Text
Haga Ganteng & Printer
"Haga, numpang ngeprint, ya."
"Oke, Nam."
"Ah, makasih Haga. Tuh, kan, pengen jadiin suami. Eh, maaf, mulut suka lancar ngomongnya kalo lihat orang ganteng. hehehehe."
"Oh iya, Ga. Ini gue bayar aja, ya. Tapi, gue bayarnya serebu dulu gpp, kan? Sisanya gue utang. hahaha."
"Gak usah. Gua bukan mas-mas fotokopian."
"Tapi, mas-mas calon pendamping hidup aku, bukan? Eh, aduh. Maaf ya, Ga. Tadi makan seblaknya level 100, jadi suka loss control nih mulut kayak jalan tol."

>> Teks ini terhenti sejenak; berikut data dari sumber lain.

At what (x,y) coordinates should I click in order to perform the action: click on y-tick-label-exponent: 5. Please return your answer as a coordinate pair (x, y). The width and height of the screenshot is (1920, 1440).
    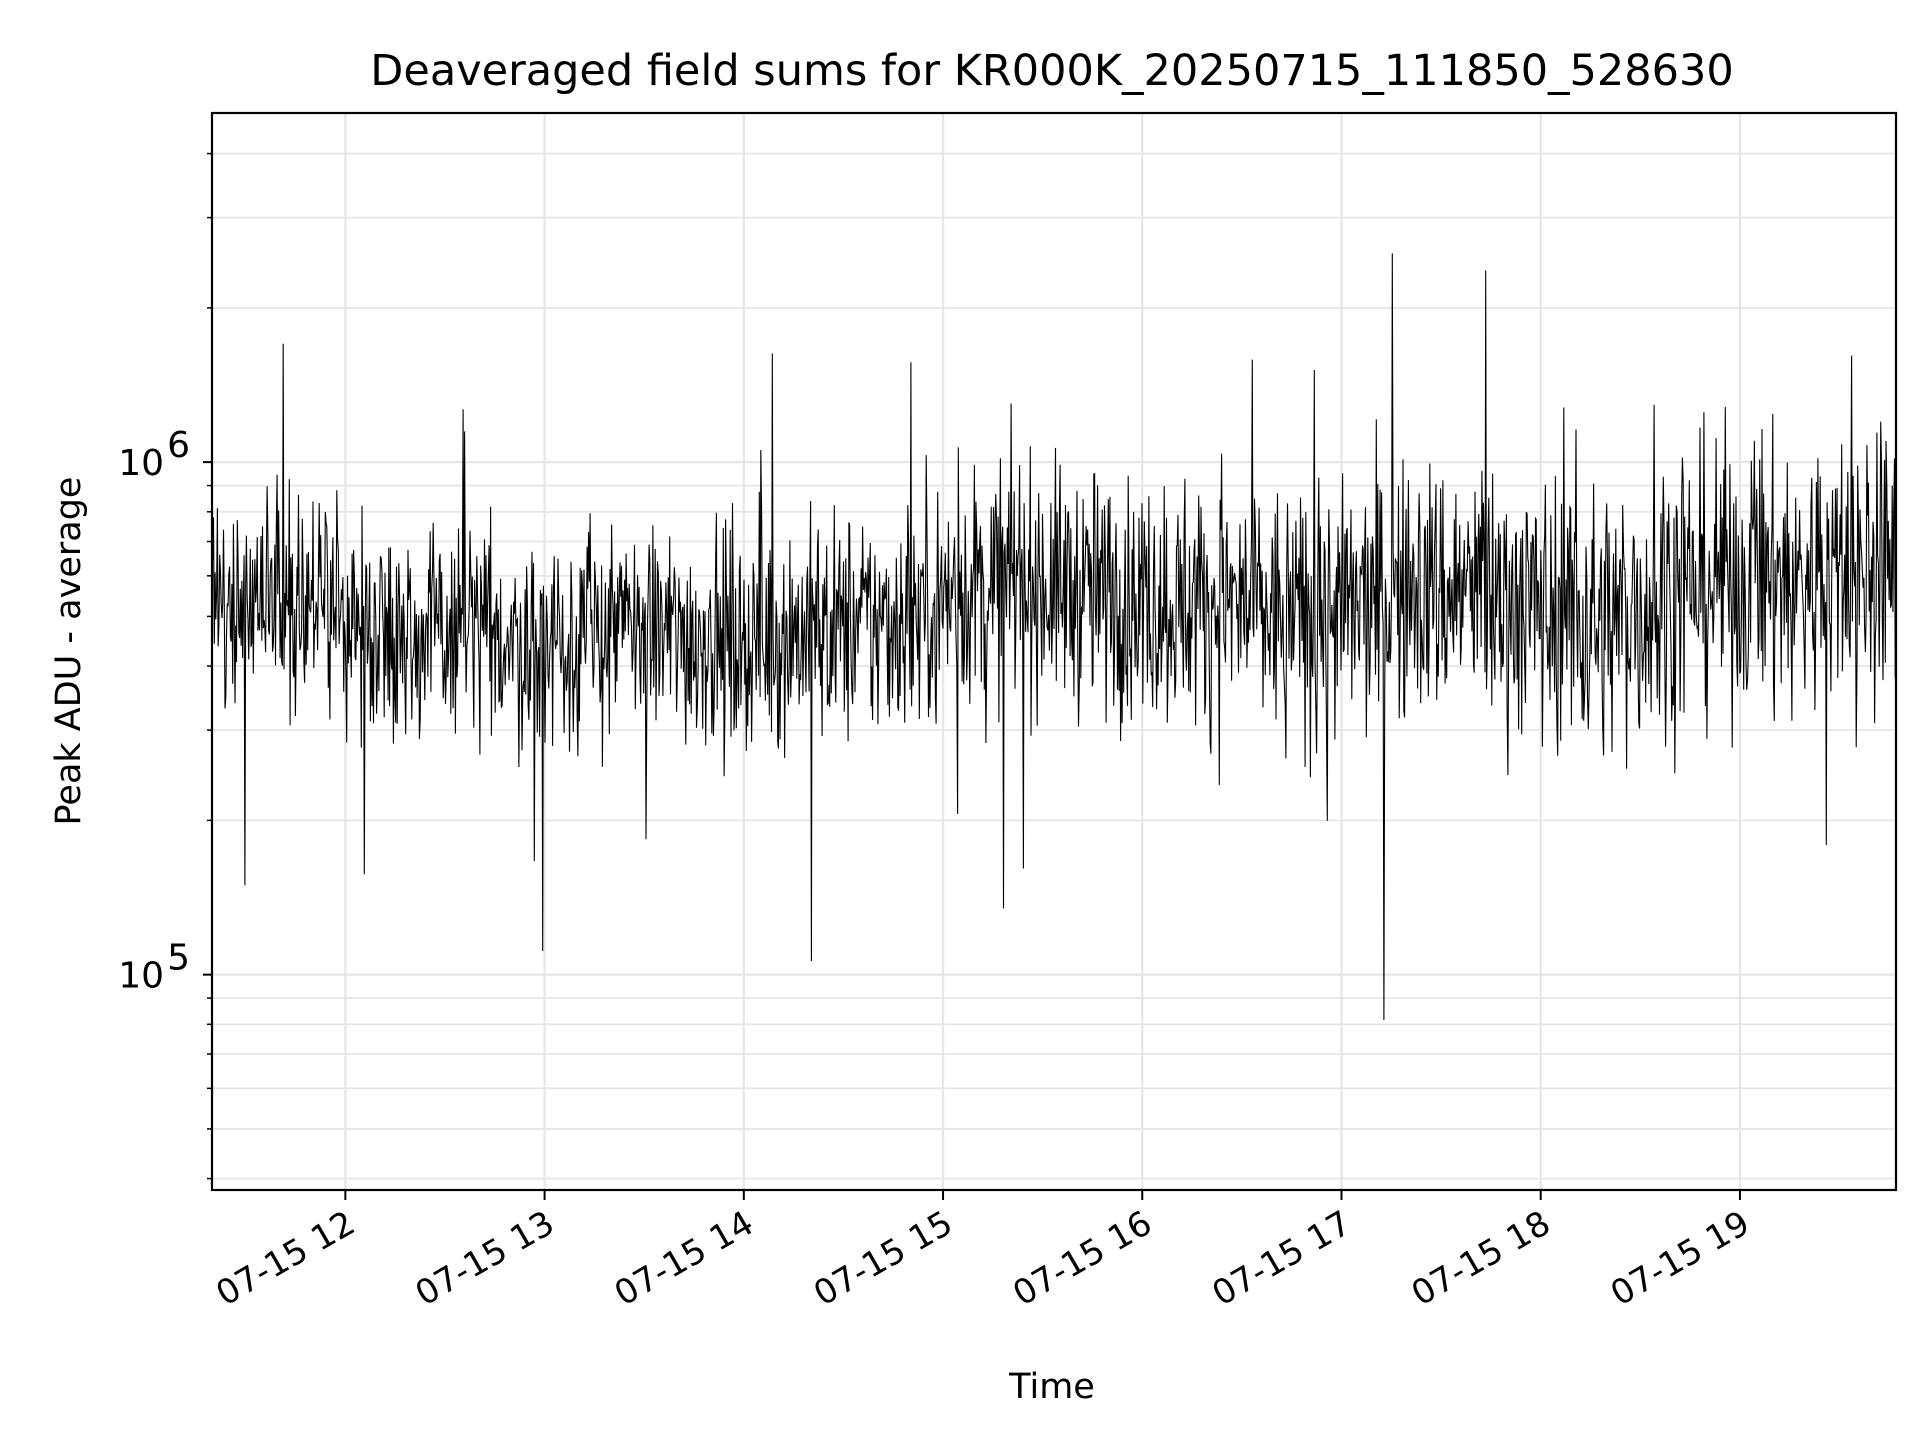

Gimana rasanya kalo cowok ganteng, dingin, dan irit ngomong harus berhadapan sama cewek seperti Anami. Iya, alhasil seperti dialog di atas.
Semua bermula dari tugas yang diberikan dosen dan Anami harus mengumpulkan dalam waktu cepat. Karena kondisi keuangannya sedang sulit dan tidak mendapatkan bantuan dari sahabat-sahabatnya, Dirga menyarankan Anami untuk menumpang ngeprint di rumah Haga. Alhasil, benih-benih cinta mulai tumbuh. Dari printer turun ke hati.
Sayangnya, jatuh cinta terang-terangan Anami tidak terbalaskan dengan baik dari Haga. Justru, sahabatnya sendiri, Zidane, menyukainya diam-diam.
Hingga suatu kejadian menimpa Anami dan Haga menyesal telah menyia-nyiakan seorang gadis yang memang tulus mencintainya.